In the first week of June, 1976, we were on US60, along the northern fringe of that area, in a pickup and travel trailer borrowed from the wife’s dad. We were about halfway through the absolute biggest prairie dog community we had ever seen, when there was a jolt, and I looked back to see the trailer trying to dig itself into the pavement.
We pulled over and found that the extended trailer tongue had folded. We disconnected and drove the pickup about six miles toward Arizona to the next “town”, Red Hill, New Mexico. Red Hill was a combination filling station, café, dance hall, and convenience store surrounded by two or three mobile homes.
I explained our plight to an old fellow named Bill Stroud, who said “you need someone who has one of those portable welding machines, now let me see,....”. He paced around for a minute or two, deep in thought, and said “I know a fella in Quemado (about 25 miles back), and I think I saw one of those machines parked in his yard”. He got on the phone and called the guy (on a Sunday morning), telling him what had happened.

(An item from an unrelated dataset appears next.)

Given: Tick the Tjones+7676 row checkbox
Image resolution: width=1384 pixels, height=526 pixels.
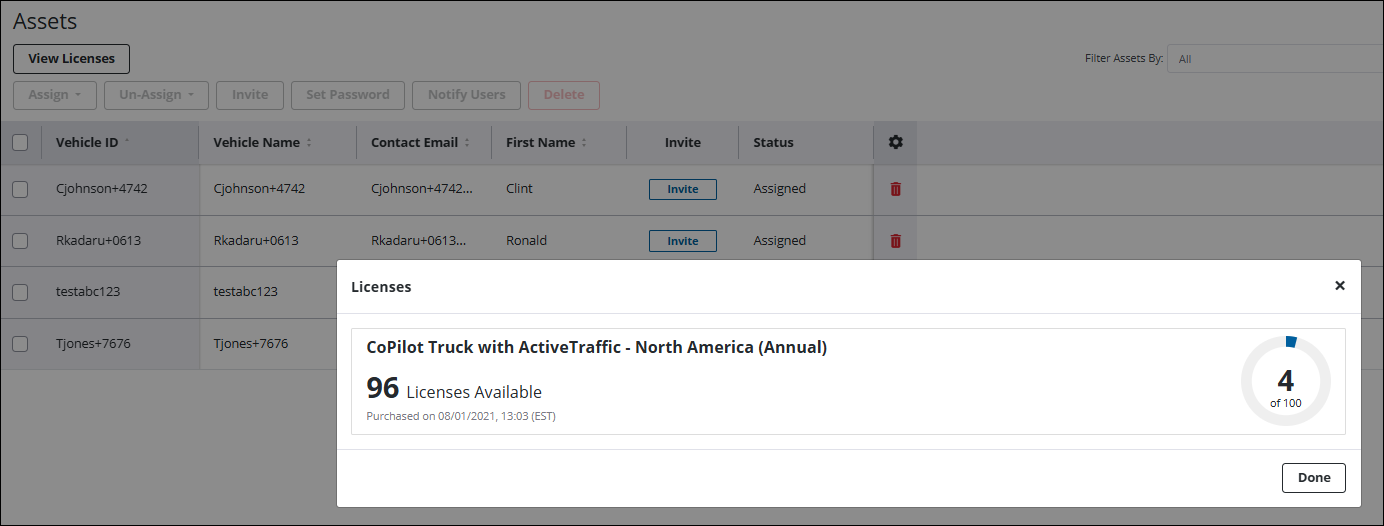Looking at the screenshot, I should (x=20, y=344).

About 45 minutes later, a young man showed up with his son in a pickup, pulling a trailer mounted welder. We bought five gallons of gasoline for his generator, and he followed us back to our broken trailer. After about half ah hour, while our girls and his little boy watched the prairie dogs together, we were whole again.
When we asked how much we owed him, fearing the worst, he said “nuthin’, glad to help out”. My wife handed the little boy a ten and told him to buy his dad and mom a hamburger. We continued our journey to a fine time at the Grand Canyon and then down to Oak Creek and Sedona.
We will never believe that the kind of renegades and murderers described in the mystery novel could live around there.